Search code examples
pythonpython-3.xtraceback

Different syntax errors hide line in output


I have a script which calls compile.

try:
    code = compile('3 = 3', 'test', 'exec')
except Exception as e:
    sys.stderr.write(''.join(traceback.format_exception_only(type(e), e)))

3 = 3 results in:

File "test", line 1
SyntaxError: can't assign to literal

Whereas 3 = 3a actually prints the line

File "test", line 1
    3 = 3a
        ^
SyntaxError: invalid syntax

Any idea why that is?


Solution

  • Python produces SyntaxError exceptions in two places:

    1. when parsing, which is driven by the Python grammar
    2. when creating the Abstract Syntax Tree (AST) from the parse result; the AST drives the compiler.

    That's because the Python grammar has a few special cases where it was easier to keep the grammar simple but then make additional checks once parsing is complete and building the AST where additional syntax checks are done.

    Assignments are one of those places, because the rules for what is allowed on the left of the = sign differs from what is allowed on the right but are still closely related. The left-hand side is the target side, and targets can be structured like lists or tuples (unpacking assignments), and you can assign to attributes or indexing operations (listobj[1] = ..., etc.). But to have the parser detect that a target is actually a literal and not a variable name or attribute, etc, would require a very different parser structure, so this is left to the AST instead.

    So your 3 = 3 error passes the parsing stage but then fails at the later AST 'assignment target' check phase, while 3 = 3a falls at the parser stage (where 3a is easy to spot as an error).

    To give you a good syntax error, exceptions raised by the parser contain the source code line in the exception:

    >>> try:
    ...     code = compile('3 = 3a', 'test', 'exec')
    ... except Exception as e:
    ...     print(repr(e))
    ...
    SyntaxError('invalid syntax', ('test', 1, 6, '3 = 3a\n'))
    

    Note the ('test', 1, 6, '3 = 3a\n') tuple in the exception; these are available via the SyntaxError attributes filename, lineno (the line number), offset (the column offset) and text for the source code line itself. For the parser, this is easily provided, as it has access to the source code.

    But the AST doesn't have the source code. It only has the filename, line number, column, and parse tree objects. It does not have the original source text. It would normally try to read that from the filename, but test is not actually a file. So the line is empty:

    >>> try:
    ...     code = compile('3 = 3', 'test', 'exec')
    ... except Exception as e:
    ...     print(repr(e))
    ...
    SyntaxError('cannot assign to literal', ('test', 1, 1, ''))
    

    You can test for this and fix it by replacing the SyntaxError exception with a new one with the empty string replaced with your source text:

    >>> source = '3 = 3'
    >>> try:
    ...     code = compile(source, 'test', 'exec')
    ... except Exception as e:
    ...     if isinstance(e, SyntaxError) and not e.text:
    ...         sline = source.splitlines(True)[e.lineno - 1]
    ...         e = SyntaxError(e.msg, (e.filename, e.lineno, e.offset, sline))
    ...     sys.stderr.write(''.join(traceback.format_exception_only(type(e), e)))
    ...
      File "test", line 1
        3 = 3
        ^
    SyntaxError: cannot assign to literal
    

    Note that for a multi-line source string you’d want to split that source into lines and use the .lineno attribute to select the indicated source line.

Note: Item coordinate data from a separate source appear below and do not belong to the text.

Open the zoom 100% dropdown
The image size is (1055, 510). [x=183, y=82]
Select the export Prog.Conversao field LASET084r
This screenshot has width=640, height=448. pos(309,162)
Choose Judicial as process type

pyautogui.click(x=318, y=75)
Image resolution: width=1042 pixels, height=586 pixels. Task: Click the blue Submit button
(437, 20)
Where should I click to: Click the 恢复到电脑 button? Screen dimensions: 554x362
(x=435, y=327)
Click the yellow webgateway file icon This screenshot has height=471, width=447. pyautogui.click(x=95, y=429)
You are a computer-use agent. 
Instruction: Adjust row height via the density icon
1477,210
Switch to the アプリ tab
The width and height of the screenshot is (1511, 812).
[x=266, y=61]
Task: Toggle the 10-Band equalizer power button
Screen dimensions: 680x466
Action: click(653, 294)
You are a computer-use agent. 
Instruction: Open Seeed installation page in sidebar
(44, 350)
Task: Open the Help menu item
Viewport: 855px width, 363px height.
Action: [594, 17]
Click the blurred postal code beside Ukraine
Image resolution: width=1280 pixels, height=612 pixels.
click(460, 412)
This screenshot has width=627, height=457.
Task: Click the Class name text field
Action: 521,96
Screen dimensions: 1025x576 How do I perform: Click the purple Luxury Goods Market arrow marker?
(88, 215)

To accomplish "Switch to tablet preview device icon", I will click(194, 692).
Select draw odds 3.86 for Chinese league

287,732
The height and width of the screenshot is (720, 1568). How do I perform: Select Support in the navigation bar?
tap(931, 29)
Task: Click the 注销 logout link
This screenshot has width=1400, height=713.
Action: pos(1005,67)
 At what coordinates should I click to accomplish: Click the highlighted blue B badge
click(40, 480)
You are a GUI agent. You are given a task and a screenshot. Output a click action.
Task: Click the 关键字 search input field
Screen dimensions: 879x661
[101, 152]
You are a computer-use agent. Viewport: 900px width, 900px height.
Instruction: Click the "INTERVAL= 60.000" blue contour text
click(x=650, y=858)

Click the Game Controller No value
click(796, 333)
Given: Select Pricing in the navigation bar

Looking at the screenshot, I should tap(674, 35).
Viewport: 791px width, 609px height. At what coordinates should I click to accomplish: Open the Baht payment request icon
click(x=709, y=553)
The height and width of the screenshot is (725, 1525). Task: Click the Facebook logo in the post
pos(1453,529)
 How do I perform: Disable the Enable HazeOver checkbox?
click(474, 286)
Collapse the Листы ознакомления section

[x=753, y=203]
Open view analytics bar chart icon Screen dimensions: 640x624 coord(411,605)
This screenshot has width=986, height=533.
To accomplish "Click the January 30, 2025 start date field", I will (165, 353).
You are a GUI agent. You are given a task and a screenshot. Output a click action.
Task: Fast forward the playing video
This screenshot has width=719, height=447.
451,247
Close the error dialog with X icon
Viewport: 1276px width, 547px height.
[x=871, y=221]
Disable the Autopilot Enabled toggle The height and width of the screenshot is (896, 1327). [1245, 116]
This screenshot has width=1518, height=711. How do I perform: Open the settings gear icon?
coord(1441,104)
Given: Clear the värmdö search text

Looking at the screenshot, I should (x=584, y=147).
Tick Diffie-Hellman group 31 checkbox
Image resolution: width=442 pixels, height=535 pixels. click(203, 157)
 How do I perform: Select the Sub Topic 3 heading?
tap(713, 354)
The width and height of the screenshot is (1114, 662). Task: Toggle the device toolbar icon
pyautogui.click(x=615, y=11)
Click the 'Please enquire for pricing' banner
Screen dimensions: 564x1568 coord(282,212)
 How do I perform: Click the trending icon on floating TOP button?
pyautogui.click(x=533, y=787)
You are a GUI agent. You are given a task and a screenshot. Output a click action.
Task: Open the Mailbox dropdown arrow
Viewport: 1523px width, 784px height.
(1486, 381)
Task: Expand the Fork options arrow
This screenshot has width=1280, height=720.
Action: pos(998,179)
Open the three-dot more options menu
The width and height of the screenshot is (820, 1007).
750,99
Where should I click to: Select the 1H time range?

    The alternative is to write the source code to a temporary filename, and pass that filename to compile() so that when a SyntaxError exception is found when building the AST, Python can then open that temporary file and find the corresponding text line.

    Note that when you use the special filename '<string>', that no attempt is made to find the source code for a line and e.text is set to None:

    >>> try:
    ...     code = compile('3 = 3', '<string>', 'exec')
    ... except Exception as e:
    ...     print(repr(e))
    ...
    SyntaxError('cannot assign to literal', ('<string>', 1, 1, None))
    

    and when the .text attribute is set to None, the traceback module forgoes printing the line-and-marker section.

    If you are interested in exactly why the Python grammar parser won't detect literals in the assignment target, you might be interested in the work Guido van Rossum is doing in writing a different parser for Python, which includes exposition on why the current parser works the way it does and how an alternative parser model can avoid these issues.